---------- TEXT SHOWN

Ansolabehere and Hersh (2012) reported having found such a method. They analyzed turnout data sold by the firm Catalist. These investigators concluded that “the overreporting of turnout is attributable to misreporting rather than to sample selection bias” (2012, 438). However, Ansolabehere and Hersh did not explore the accuracy of registration rates and did not describe the details of the matching methods that yielded their data.

We have asked Catalist, as well as many other companies that sell validated turnout data, to describe their methods in enough detail to allow researchers to evaluate the companies’ claims about the relative accuracy of their data. However, Catalist and other such firms consider their matching methods to be proprietary. For example, at a National Science Foundation–sponsored workshop on “The Future of Survey Research” in 2012, Catalist’s representative was asked to describe their matching methods and declined to do so ( Blaemire 2012 ). Details of our attempts at obtaining such information from numerous firms are provided by Berent, Krosnick, and Lupia (2011 , 67–70, 88–90). To date, no distributor of this information has been willing to describe their procedures in as much detail as we have described our methods.

As a result, no scholar at present can accurately assess the extent to which the turnout estimates derived from commercially marketed TV data are a product of the kinds of record-matching errors identified in the investigation reported here. Hence, the scholarly community has no basis for understanding whether claims based on these commercial data reflect credible inferences from accurate data or whether they are the outcomes of the types of errors described in this paper. 17

We hope that in the future, research will live up to the standard of transparency that is vital for all of science and will implement TV methods in ways that can be rigorously evaluated by other scholars. Until there is greater transparency, it seems prudent to be cautious before presuming that TV estimates are more accurate than self-reports of registration and turnout.

## Conclusion

Although many scholars attribute survey overestimation of turnout to respondent lying, we have reported evidence for a different explanation in the ANES 2008–2009 Panel Study. Actual and self-reported turnout numbers were nearly identical among respondents for whom we could match to a government record, suggesting high accuracy of the self-reports. So whereas the ANES 2008–2009 Panel Study overestimated turnout by almost 30 percentage points, only 6 percent of matched respondents had government records contradicting their claims of having voted, and some of this discrepancy could be due to errors in government records. Hence, respondent lying apparently contributed less to turnout overestimation than is commonly presumed.

--------------------

- **INSTRUCTIONS TO FOLLOW**
Resume the passage on survey overestimation of voter turnout, beginning right after its last sentence.

---------- STORED DATA

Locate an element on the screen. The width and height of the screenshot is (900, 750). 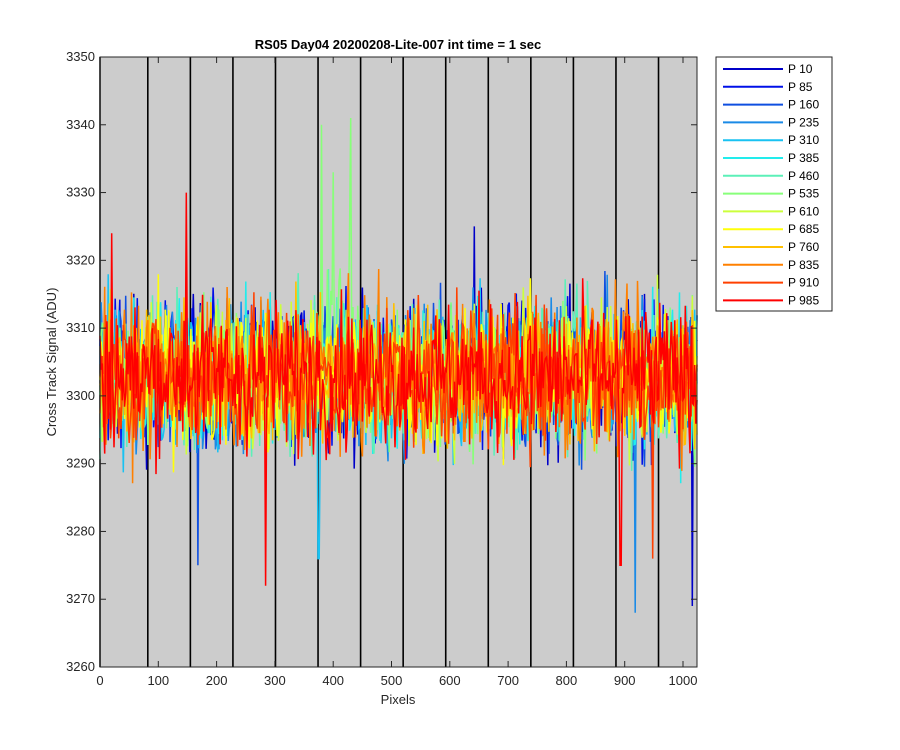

--------------------

- **EXERCISE OUTPUT**
Moreover, the seeming superiority of TV data over self-reports appears to have been an illusion caused by two biases. A downward bias comes from failures to match survey respondents to their government records. These failures generate implausibly low registration rate estimates. An upward bias comes from survey respondents turning out to vote at a higher rate than non-respondents (and telling the truth about their behavior when answering survey questions). The apparent accuracy of “validated” estimates is due to the downward bias being large and the upward bias being smaller.

This creates a dilemma for researchers hoping to identify and employ the most accurate measure of respondents’ turnout behaviors in their empirical investigations. On the one hand, self-reports lead a few respondents who did not vote to be erroneously coded as having turned out. On the other hand, government records lead many more respondents who did vote to be wrongly coded as not having turned out. The former inflates sample registration rates, and the latter attenuates those rates. We look forward to engaging with the research community to identify rigorous, transparent, and broadly applicable solutions to an important problem in the study of voting.

## Supplementary Data

Supplementary data are freely available online at http://poq.oxfordjournals.org/ .

## References

Ansolabehere
Stephen
Hersh
Eitan
.
2010
.
“The Quality of Voter Registration Records: A State-by-State Analysis.” Available at
http://www.vote.caltech.edu/drupal/files/report/quality_of_voter_report_pdf_4c45d05624.pdf
———.
2012
.
“Validation: What Big Data Reveal about Survey Misreporting and the Real Electorate.”
Political Analysis

20
:
437
59
.
Ansolabehere
Stephen
Hersh
Eitan
Gerber
Alan
Doherty
David
.
2010
a.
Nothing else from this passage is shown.